George creates the ultimate potion in this fantastic story of chemical exploration. It provides an opportunity to explore density of liquids, volume and capacity whilst the children create their own potions.

George manages to make the farm animals swell to gigantic sizes, could this solve the world food shortage? Can the children create their own pH scales using things found around the house? What happens when you combine liquids of different pH? This story also provides an excellent opportunity to discuss health and safety: should we eat things found around our homes?

Danny the Champion of the World

Danny’s father in the story is a pheasant poacher. Can the children design an ingenious pheasant catcher that would allow Danny to collect all the pheasants in the wood without being caught by the landowner?

Fantastic Mr Fox

Mr Fox enlists the help of his family and animal friends to escape the terrifying farmers in this classic tale. Working within Scratch children could design an escape path for the fox family, avoiding the diggers, guns and floods the farmers use to try to kill them.

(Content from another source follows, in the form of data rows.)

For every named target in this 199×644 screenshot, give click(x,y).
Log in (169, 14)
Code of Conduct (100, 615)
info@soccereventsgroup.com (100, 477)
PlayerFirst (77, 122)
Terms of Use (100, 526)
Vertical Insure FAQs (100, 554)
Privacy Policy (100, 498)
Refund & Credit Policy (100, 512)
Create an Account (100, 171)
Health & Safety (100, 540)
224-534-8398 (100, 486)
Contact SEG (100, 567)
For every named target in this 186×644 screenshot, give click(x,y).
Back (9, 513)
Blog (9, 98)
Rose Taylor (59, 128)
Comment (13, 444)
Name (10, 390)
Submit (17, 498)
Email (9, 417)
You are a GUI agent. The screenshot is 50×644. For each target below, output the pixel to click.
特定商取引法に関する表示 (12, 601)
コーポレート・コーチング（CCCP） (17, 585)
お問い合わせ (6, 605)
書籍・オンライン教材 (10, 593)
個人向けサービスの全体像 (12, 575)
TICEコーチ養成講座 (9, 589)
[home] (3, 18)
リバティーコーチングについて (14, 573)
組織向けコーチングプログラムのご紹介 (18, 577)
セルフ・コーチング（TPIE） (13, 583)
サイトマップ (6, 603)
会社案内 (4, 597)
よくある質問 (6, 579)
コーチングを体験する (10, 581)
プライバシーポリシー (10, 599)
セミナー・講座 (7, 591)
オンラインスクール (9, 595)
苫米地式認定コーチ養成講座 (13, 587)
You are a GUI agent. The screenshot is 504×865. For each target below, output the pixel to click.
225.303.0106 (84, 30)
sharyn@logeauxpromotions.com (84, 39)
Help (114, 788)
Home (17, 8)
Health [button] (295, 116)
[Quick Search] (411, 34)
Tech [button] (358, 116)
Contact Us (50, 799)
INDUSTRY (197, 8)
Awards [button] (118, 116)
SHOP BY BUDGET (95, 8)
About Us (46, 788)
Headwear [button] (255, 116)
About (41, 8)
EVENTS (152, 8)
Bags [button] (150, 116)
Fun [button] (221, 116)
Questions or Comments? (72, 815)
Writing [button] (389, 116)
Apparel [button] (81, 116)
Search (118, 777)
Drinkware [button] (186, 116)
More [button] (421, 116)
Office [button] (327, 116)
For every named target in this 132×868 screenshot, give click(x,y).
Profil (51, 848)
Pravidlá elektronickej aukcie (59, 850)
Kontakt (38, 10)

This story also leads to control activities where the children could design an escape vehicle to navigate through the underground tunnels, perhaps incorporating a digging arm for the front?

Esio Trot

Alfie the tortoise does not grow in this charming story of love between two neighbours. The upstairs neighbour, in a bid to impress his love interest, starts to replace Alfie every night with larger and larger tortoises. This makes for a lovely sorting activity where children order different tortoises depending on mass and length. It’s also an opportunity to explore the use of tessellating patterns on tortoise shells.

The contraption used to scoop the tortoises is a perfect opportunity to explore levers and pulleys, with the children designing and building their own tortoise retrieving device.